En application des articles 957 et 965 du code de procédure civile
Greffier lors des débats : Cécilia AOUADI.
Les parties ont été avisées que le prononcé de la décision aurait lieu par mise à disposition au greffe le 03 Juillet 2025 prorogée au 24 Juillet 2025.
ORDONNANCE
Contradictoire,
Prononcée par mise à disposition au greffe le 03 Juillet 2025 prorogée au 24 Juillet 2025.
Signée par Nathalie FEVRE, Présidente de chambre et Cécilia AOUADI, greffier auquel la minute de la décision a été remise par le magistrat signataire.
***
Par jugement du 27 janvier 2025, le Tribunal judiciaire de Toulon a :
— constaté l’accord des parties sur la prise en charge par la S.A Société MMA IARD de la réparation des désordres touchant le bien immobilier dont s’agit ;
— fixé l’indemnité mise à la charge de la S.A Société MMA IARD à la somme de 634.390,80 euros ;
— condamné la S.A Société MMA IARD à payer à [C] [D] et [B] [D] la somme de 634.390,80 euros ;
— condamné la S.A Société MMA IARD aux dépens comprenant les frais d’expertise effectuée par Monsieur [A] soit 13.618,80 euros et les frais de l’expertise initiale effectuée par Monsieur [E] soit 3.000 euros ;
— condamné la S.A Société MMA IARD à payer à [C] [D] et [B] [D] la somme de 17.625,86 euros par application de l’article 700 du code de procédure civile.

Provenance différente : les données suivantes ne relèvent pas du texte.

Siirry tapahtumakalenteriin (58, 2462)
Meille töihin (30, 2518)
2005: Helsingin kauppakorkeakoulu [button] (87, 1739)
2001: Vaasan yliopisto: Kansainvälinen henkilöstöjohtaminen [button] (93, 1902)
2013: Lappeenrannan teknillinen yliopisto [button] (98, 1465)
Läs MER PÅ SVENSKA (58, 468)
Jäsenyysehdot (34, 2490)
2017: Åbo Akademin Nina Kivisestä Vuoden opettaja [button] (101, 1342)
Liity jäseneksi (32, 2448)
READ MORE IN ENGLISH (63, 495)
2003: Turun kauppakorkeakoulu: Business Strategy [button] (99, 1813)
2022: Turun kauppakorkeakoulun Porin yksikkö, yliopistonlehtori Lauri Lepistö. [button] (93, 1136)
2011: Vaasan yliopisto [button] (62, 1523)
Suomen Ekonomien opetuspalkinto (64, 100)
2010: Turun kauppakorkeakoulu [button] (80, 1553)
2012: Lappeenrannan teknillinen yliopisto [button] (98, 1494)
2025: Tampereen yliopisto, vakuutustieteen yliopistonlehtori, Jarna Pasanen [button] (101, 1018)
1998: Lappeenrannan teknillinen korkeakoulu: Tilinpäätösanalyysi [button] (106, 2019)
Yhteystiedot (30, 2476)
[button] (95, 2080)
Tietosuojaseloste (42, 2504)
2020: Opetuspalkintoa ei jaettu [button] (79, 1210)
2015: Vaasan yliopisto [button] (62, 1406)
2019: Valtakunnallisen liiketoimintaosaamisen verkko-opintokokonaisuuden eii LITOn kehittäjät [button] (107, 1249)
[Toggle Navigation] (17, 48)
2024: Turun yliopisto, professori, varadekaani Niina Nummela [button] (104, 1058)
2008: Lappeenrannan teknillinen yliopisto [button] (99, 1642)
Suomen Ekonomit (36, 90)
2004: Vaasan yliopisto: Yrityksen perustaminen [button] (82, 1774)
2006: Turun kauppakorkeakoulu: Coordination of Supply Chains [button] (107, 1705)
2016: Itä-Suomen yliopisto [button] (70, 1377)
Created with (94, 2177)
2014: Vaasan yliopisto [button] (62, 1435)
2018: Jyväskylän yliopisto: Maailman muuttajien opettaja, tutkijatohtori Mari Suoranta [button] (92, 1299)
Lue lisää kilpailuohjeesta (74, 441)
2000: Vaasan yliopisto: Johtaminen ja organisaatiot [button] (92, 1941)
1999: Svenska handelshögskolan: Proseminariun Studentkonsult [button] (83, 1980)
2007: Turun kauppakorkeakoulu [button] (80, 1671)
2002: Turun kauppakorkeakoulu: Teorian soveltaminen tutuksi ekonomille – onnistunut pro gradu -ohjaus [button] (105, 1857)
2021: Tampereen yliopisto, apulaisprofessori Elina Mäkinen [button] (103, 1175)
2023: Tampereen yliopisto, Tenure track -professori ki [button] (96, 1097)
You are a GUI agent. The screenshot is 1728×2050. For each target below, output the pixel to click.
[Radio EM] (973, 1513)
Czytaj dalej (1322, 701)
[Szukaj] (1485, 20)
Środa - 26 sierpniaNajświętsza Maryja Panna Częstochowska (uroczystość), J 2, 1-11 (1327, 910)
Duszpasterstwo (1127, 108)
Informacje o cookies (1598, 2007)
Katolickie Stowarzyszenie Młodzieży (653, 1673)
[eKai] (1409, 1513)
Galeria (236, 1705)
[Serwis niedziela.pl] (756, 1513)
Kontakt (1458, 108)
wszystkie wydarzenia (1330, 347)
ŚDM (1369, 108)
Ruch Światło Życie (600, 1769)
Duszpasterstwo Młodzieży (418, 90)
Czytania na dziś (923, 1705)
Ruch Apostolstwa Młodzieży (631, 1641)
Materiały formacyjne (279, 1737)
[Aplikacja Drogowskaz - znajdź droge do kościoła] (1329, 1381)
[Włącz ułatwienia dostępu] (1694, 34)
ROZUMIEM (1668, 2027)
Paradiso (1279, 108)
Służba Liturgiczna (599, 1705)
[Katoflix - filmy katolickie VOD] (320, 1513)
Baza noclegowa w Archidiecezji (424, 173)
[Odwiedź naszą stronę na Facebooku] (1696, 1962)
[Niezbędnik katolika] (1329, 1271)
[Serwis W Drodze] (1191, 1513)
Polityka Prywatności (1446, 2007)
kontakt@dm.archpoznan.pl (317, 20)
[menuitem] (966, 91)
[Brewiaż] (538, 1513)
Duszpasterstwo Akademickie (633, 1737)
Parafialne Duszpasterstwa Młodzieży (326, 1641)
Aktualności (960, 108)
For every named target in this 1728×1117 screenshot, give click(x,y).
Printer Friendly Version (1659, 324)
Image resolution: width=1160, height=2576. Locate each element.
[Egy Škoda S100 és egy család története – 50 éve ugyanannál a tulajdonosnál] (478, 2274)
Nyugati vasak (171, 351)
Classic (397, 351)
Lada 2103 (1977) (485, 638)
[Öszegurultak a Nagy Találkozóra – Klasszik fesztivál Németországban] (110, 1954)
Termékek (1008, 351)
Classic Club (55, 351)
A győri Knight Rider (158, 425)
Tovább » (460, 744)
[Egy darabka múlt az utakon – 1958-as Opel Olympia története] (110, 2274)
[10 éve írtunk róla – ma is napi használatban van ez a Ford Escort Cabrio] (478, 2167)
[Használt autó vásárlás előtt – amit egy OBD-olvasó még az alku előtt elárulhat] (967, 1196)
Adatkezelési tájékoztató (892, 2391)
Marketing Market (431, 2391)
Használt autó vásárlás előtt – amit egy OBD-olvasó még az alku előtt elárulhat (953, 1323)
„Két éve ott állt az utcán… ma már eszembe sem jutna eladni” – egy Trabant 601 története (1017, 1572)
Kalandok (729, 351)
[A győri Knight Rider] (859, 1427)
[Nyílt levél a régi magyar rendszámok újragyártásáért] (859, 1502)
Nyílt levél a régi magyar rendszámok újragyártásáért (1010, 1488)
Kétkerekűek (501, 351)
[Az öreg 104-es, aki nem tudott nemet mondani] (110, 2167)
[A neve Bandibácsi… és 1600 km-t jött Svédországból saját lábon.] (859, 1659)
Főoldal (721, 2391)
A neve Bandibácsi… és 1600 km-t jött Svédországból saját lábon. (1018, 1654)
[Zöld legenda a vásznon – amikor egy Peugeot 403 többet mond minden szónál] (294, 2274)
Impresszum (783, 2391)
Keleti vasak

Le 06 mars 2025, la S.A MMA IARD a relevé appel du jugement et, par acte du 15 avril 2025, elle a fait assigner Monsieur [C] [D] et Monsieur [B] [D] devant le Premier président de la cour d’appel d’Aix-en-Provence en référé pour obtenir l’arrêt de l’exécution provisoire assortissant ledit jugement et la condamnation de Monsieur [C] [D] et Monsieur [B] [D] aux dépens et à lui payer la somme de 4.000 euros sur le fondement de l’article 700 du code de procédure civile.
Aux termes de ses conclusions déposées à l’audience auxquelles elle se réfère, la S.A MMA IARD demande à la juridiction du premier président de :
— ordonner l’arrêt de l’exécution provisoire dont se trouve assorti le jugement rendu par le Tribunal judiciaire de Toulon en date du 27 janvier 2025 au-delà de la somme de 215.979,11 euros ;
A titre subsidiaire,
— ordonner la consignation des sommes mises à la charge de la S.A MMA auprès de la Caisse des dépôts et de consignation ;
— condamner in solidum les consorts [D] à payer à la S.A MMA IARD la somme de 4.000 euros au titre de l’article 700 du code de procédure civile outre les dépens.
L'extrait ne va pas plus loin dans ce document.